### MATERIAL FOR THIS TASK ###
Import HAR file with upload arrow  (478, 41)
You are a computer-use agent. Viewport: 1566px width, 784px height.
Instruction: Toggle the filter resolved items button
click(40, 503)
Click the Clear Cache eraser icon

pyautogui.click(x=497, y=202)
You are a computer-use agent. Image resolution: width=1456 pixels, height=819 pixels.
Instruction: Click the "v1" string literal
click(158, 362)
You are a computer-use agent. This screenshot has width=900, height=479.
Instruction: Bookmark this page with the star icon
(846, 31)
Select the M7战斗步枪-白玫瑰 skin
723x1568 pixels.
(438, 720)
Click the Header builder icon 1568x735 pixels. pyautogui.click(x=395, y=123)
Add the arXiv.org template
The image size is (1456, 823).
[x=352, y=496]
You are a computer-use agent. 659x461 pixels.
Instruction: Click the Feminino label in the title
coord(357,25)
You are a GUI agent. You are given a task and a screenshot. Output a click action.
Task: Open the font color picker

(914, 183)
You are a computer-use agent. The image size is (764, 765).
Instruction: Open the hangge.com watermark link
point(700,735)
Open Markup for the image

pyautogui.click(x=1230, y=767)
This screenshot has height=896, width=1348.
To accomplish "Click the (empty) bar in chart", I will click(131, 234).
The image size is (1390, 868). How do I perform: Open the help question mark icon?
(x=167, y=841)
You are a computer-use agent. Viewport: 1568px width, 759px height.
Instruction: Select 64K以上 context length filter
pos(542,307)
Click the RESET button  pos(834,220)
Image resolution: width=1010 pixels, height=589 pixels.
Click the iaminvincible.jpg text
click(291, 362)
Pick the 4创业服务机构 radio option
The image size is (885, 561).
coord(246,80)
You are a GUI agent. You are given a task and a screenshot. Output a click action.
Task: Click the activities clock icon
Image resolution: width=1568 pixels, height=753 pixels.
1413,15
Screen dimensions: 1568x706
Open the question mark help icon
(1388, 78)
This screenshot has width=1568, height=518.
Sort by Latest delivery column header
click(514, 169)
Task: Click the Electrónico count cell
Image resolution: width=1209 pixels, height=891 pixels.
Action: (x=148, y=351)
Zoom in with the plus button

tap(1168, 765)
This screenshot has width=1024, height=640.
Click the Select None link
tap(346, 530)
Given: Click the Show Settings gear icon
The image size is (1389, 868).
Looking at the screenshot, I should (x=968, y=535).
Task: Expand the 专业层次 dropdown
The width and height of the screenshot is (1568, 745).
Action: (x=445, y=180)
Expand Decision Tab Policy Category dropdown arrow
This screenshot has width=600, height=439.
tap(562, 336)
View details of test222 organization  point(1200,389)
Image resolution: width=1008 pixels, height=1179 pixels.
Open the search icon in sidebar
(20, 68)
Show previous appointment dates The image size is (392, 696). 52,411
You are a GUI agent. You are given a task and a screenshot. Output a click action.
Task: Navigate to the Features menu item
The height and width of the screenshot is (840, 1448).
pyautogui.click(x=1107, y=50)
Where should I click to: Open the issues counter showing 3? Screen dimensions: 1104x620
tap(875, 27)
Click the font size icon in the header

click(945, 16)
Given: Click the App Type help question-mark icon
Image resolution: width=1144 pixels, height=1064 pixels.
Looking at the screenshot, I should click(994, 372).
###
Reproduce every one of the records above verbatim, keeping each line in its original order.

Import HAR file with upload arrow  (478, 41)
You are a computer-use agent. Viewport: 1566px width, 784px height.
Instruction: Toggle the filter resolved items button
click(40, 503)
Click the Clear Cache eraser icon

pyautogui.click(x=497, y=202)
You are a computer-use agent. Image resolution: width=1456 pixels, height=819 pixels.
Instruction: Click the "v1" string literal
click(158, 362)
You are a computer-use agent. This screenshot has width=900, height=479.
Instruction: Bookmark this page with the star icon
(846, 31)
Select the M7战斗步枪-白玫瑰 skin
723x1568 pixels.
(438, 720)
Click the Header builder icon 1568x735 pixels. pyautogui.click(x=395, y=123)
Add the arXiv.org template
The image size is (1456, 823).
[x=352, y=496]
You are a computer-use agent. 659x461 pixels.
Instruction: Click the Feminino label in the title
coord(357,25)
You are a GUI agent. You are given a task and a screenshot. Output a click action.
Task: Open the font color picker

(914, 183)
You are a computer-use agent. The image size is (764, 765).
Instruction: Open the hangge.com watermark link
point(700,735)
Open Markup for the image

pyautogui.click(x=1230, y=767)
This screenshot has height=896, width=1348.
To accomplish "Click the (empty) bar in chart", I will click(131, 234).
The image size is (1390, 868). How do I perform: Open the help question mark icon?
(x=167, y=841)
You are a computer-use agent. Viewport: 1568px width, 759px height.
Instruction: Select 64K以上 context length filter
pos(542,307)
Click the RESET button  pos(834,220)
Image resolution: width=1010 pixels, height=589 pixels.
Click the iaminvincible.jpg text
click(291, 362)
Pick the 4创业服务机构 radio option
The image size is (885, 561).
coord(246,80)
You are a GUI agent. You are given a task and a screenshot. Output a click action.
Task: Click the activities clock icon
Image resolution: width=1568 pixels, height=753 pixels.
1413,15
Screen dimensions: 1568x706
Open the question mark help icon
(1388, 78)
This screenshot has width=1568, height=518.
Sort by Latest delivery column header
click(514, 169)
Task: Click the Electrónico count cell
Image resolution: width=1209 pixels, height=891 pixels.
Action: (x=148, y=351)
Zoom in with the plus button

tap(1168, 765)
This screenshot has width=1024, height=640.
Click the Select None link
tap(346, 530)
Given: Click the Show Settings gear icon
The image size is (1389, 868).
Looking at the screenshot, I should (x=968, y=535).
Task: Expand the 专业层次 dropdown
The width and height of the screenshot is (1568, 745).
Action: (x=445, y=180)
Expand Decision Tab Policy Category dropdown arrow
This screenshot has width=600, height=439.
tap(562, 336)
View details of test222 organization  point(1200,389)
Image resolution: width=1008 pixels, height=1179 pixels.
Open the search icon in sidebar
(20, 68)
Show previous appointment dates The image size is (392, 696). 52,411
You are a GUI agent. You are given a task and a screenshot. Output a click action.
Task: Navigate to the Features menu item
The height and width of the screenshot is (840, 1448).
pyautogui.click(x=1107, y=50)
Where should I click to: Open the issues counter showing 3? Screen dimensions: 1104x620
tap(875, 27)
Click the font size icon in the header

click(945, 16)
Given: Click the App Type help question-mark icon
Image resolution: width=1144 pixels, height=1064 pixels.
Looking at the screenshot, I should click(994, 372).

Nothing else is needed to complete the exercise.